[Pixel coordinate grounding data]
★ ★ ★

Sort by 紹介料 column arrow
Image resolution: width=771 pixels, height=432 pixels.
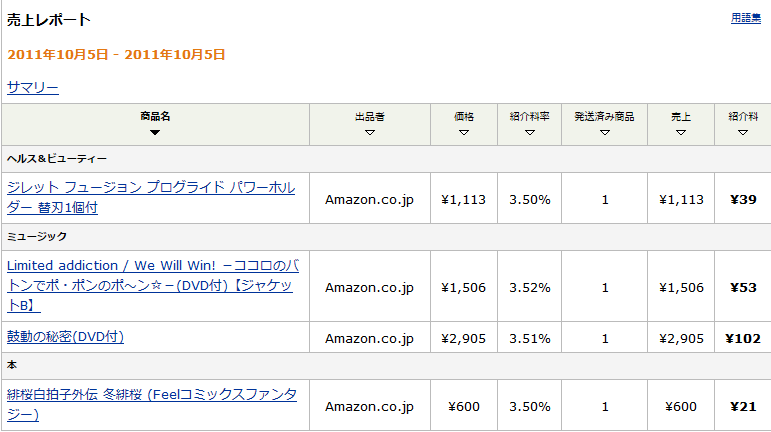click(743, 132)
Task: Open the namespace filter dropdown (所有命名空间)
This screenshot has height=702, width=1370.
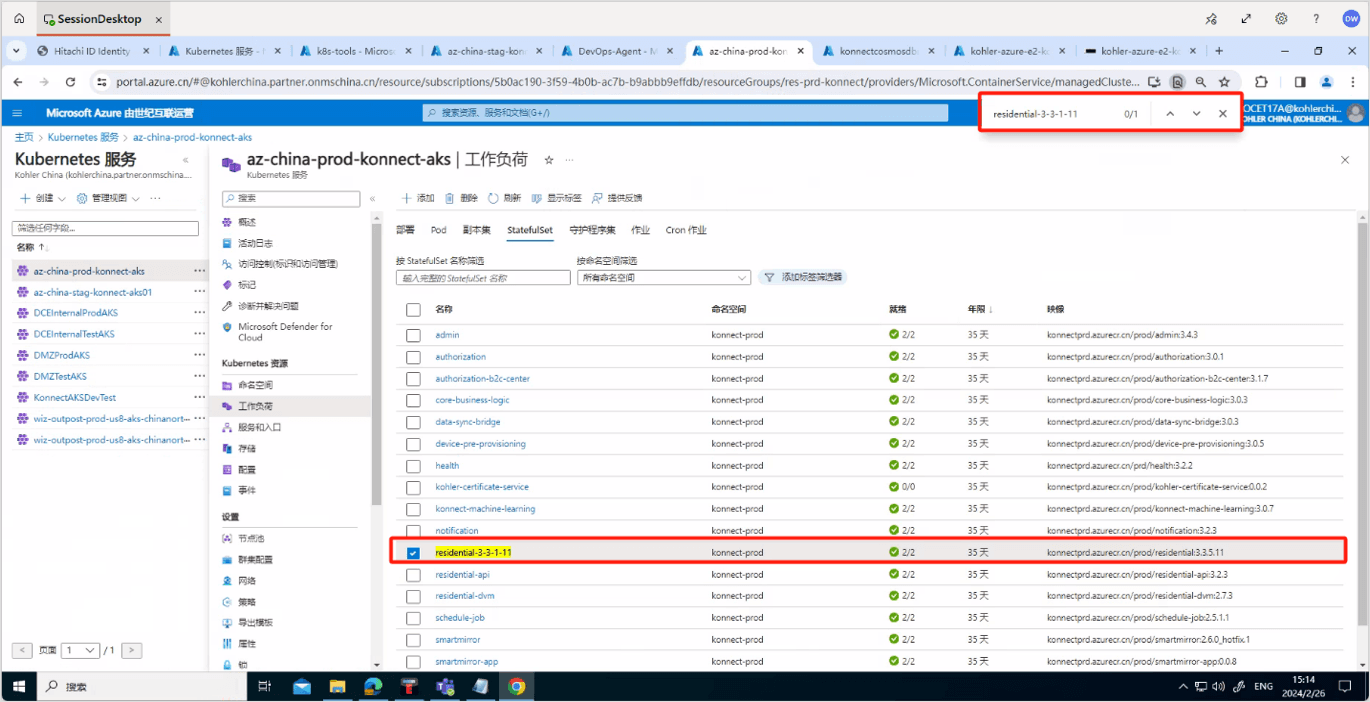Action: click(x=663, y=278)
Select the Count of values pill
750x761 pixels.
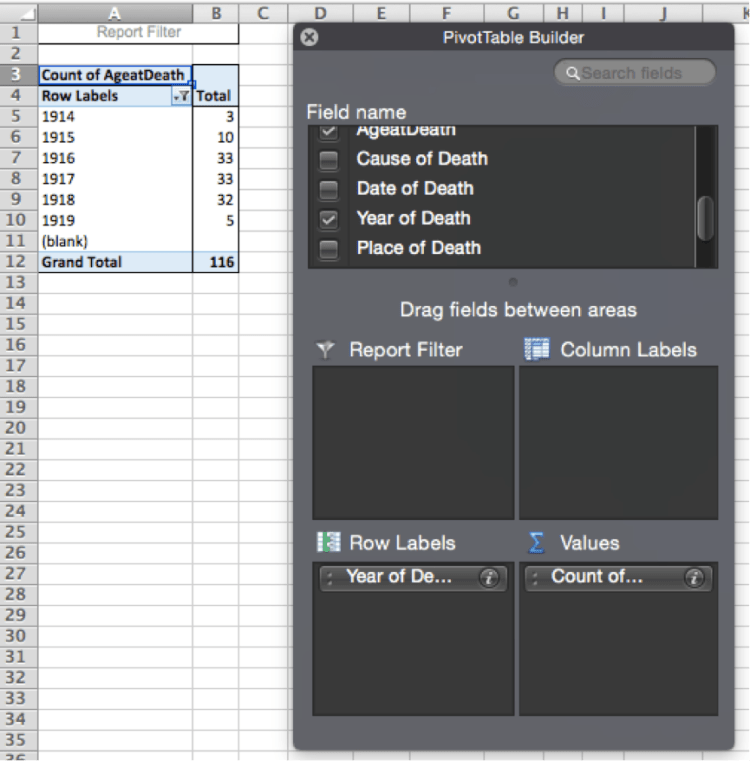[600, 577]
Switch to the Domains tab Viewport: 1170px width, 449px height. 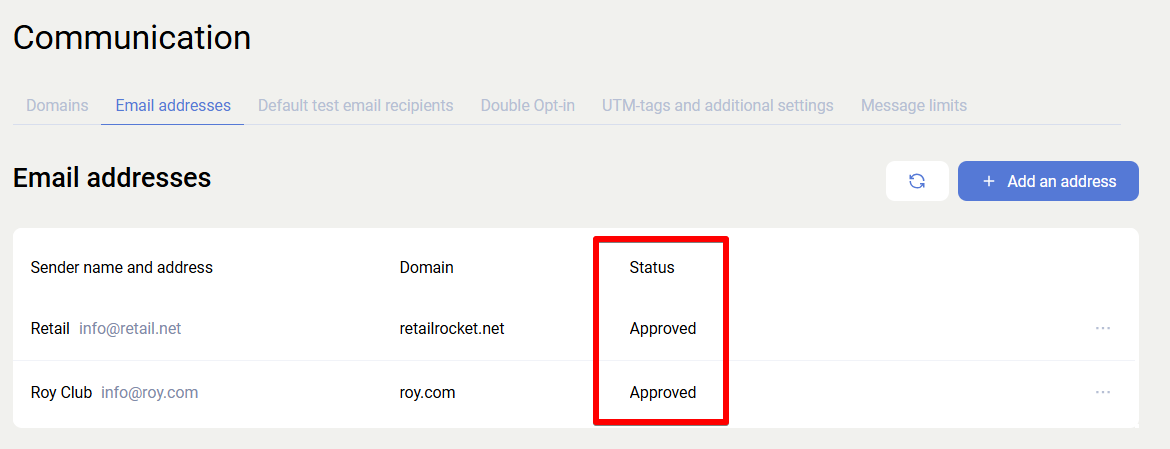[57, 105]
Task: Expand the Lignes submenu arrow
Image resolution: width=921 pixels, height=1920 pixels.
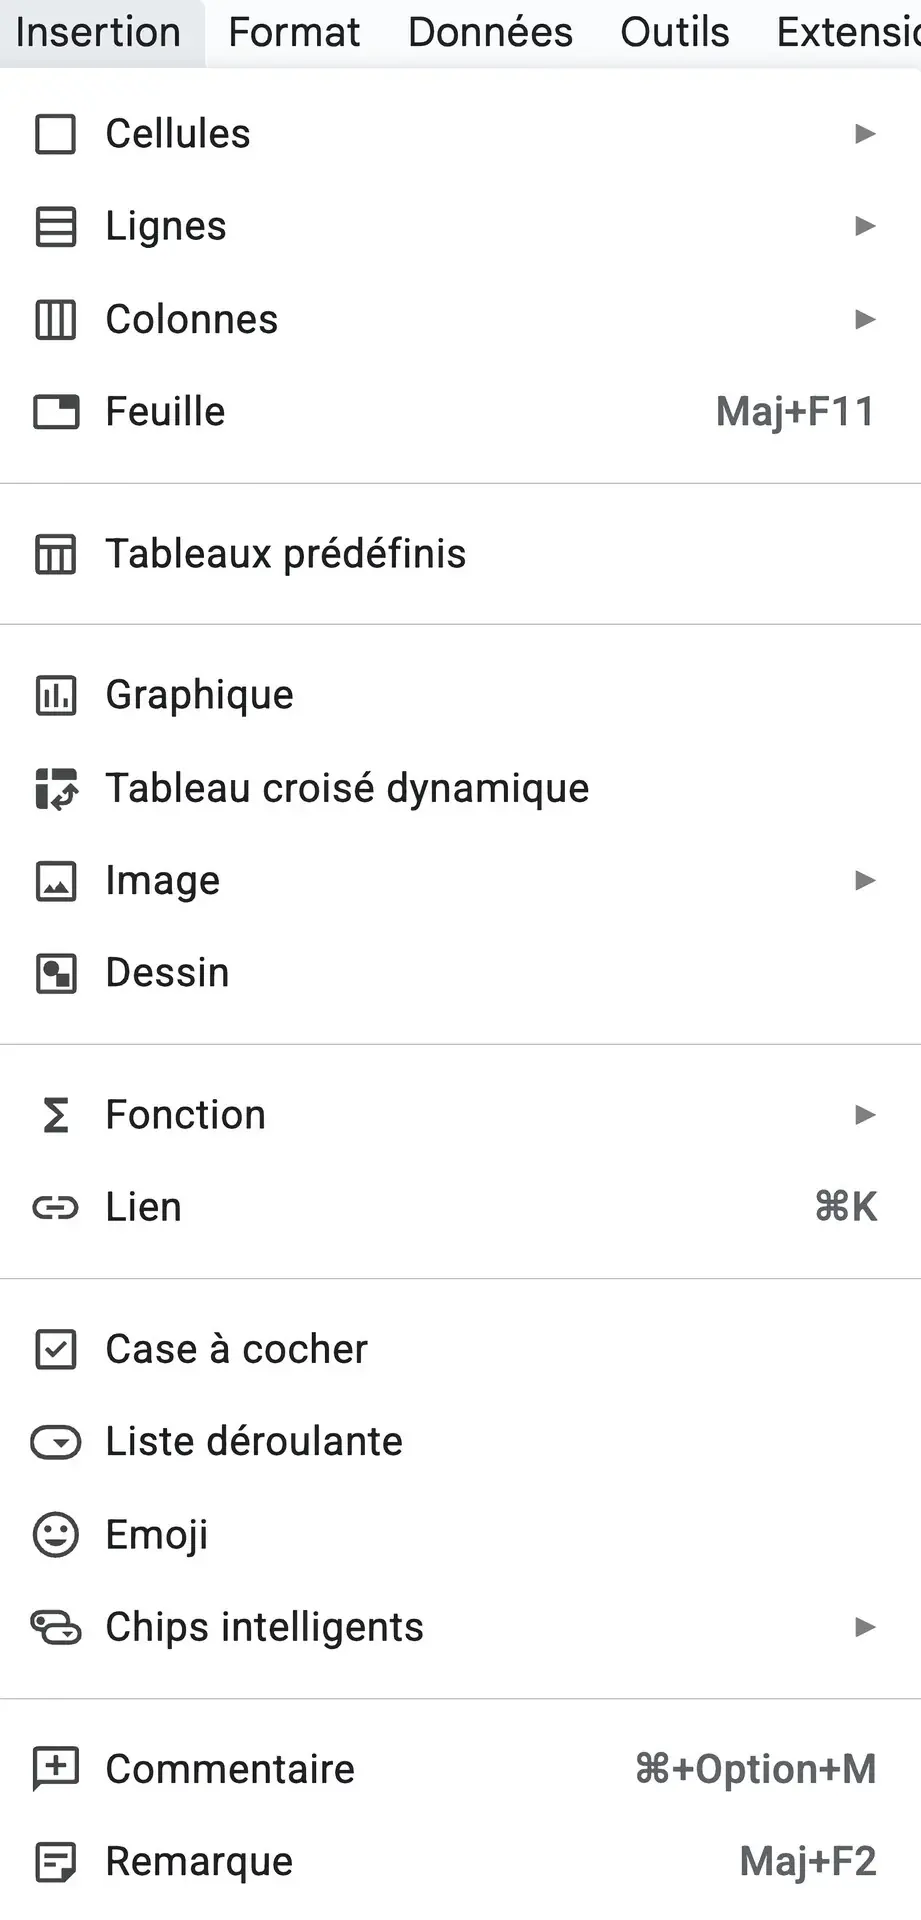Action: (864, 227)
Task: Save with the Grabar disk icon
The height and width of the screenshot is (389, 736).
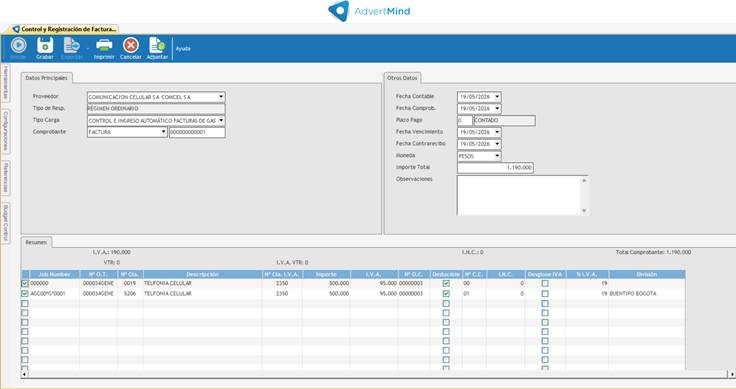Action: (45, 45)
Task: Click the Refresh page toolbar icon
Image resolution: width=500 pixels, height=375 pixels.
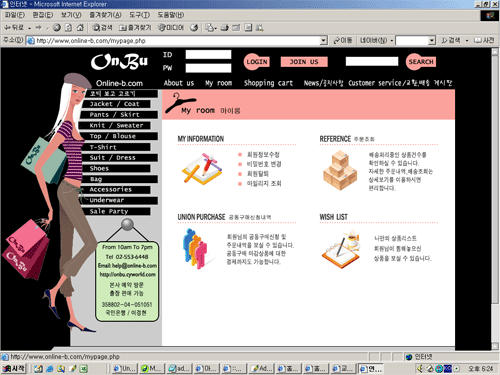Action: (x=68, y=28)
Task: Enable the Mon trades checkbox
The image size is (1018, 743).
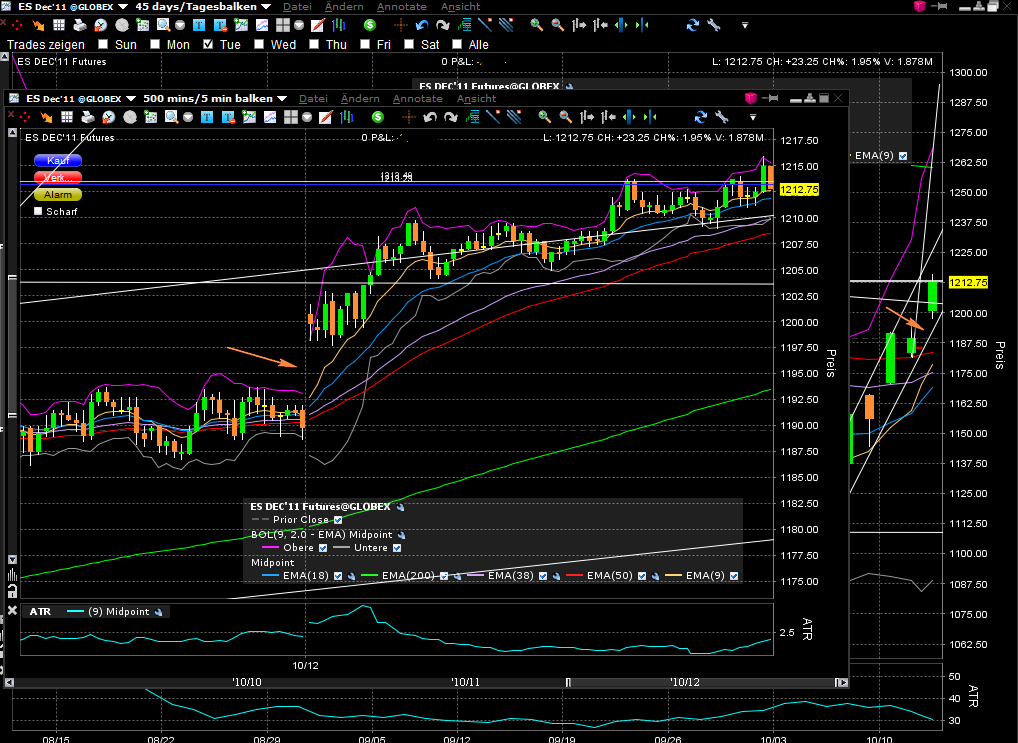Action: click(155, 44)
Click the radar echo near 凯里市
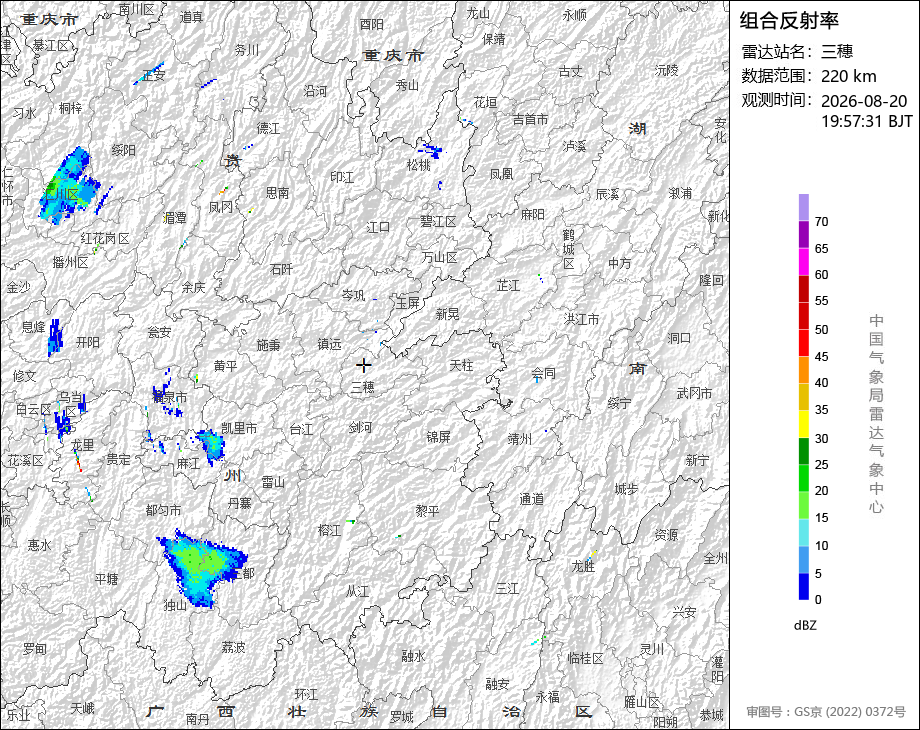The image size is (920, 730). 211,445
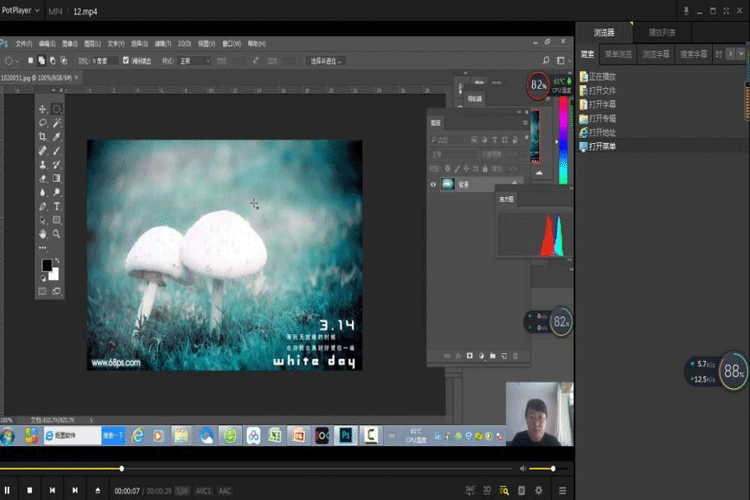
Task: Hide the Background layer with eye icon
Action: click(433, 184)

★ ★ ★

# TASK TO CARRY OUT
Please write out the lines above, beginning at the line with "Task: Click the Refresh page toolbar icon" and ending at the last line of the records, exactly as they appear and without pictures.

# RESULT FOR THIS TASK
Task: Click the Refresh page toolbar icon
Image resolution: width=500 pixels, height=375 pixels.
Action: (x=68, y=28)
Task: Enable the Mon trades checkbox
The image size is (1018, 743).
Action: click(155, 44)
Click the radar echo near 凯里市
The image size is (920, 730). 211,445
Task: Hide the Background layer with eye icon
Action: click(433, 184)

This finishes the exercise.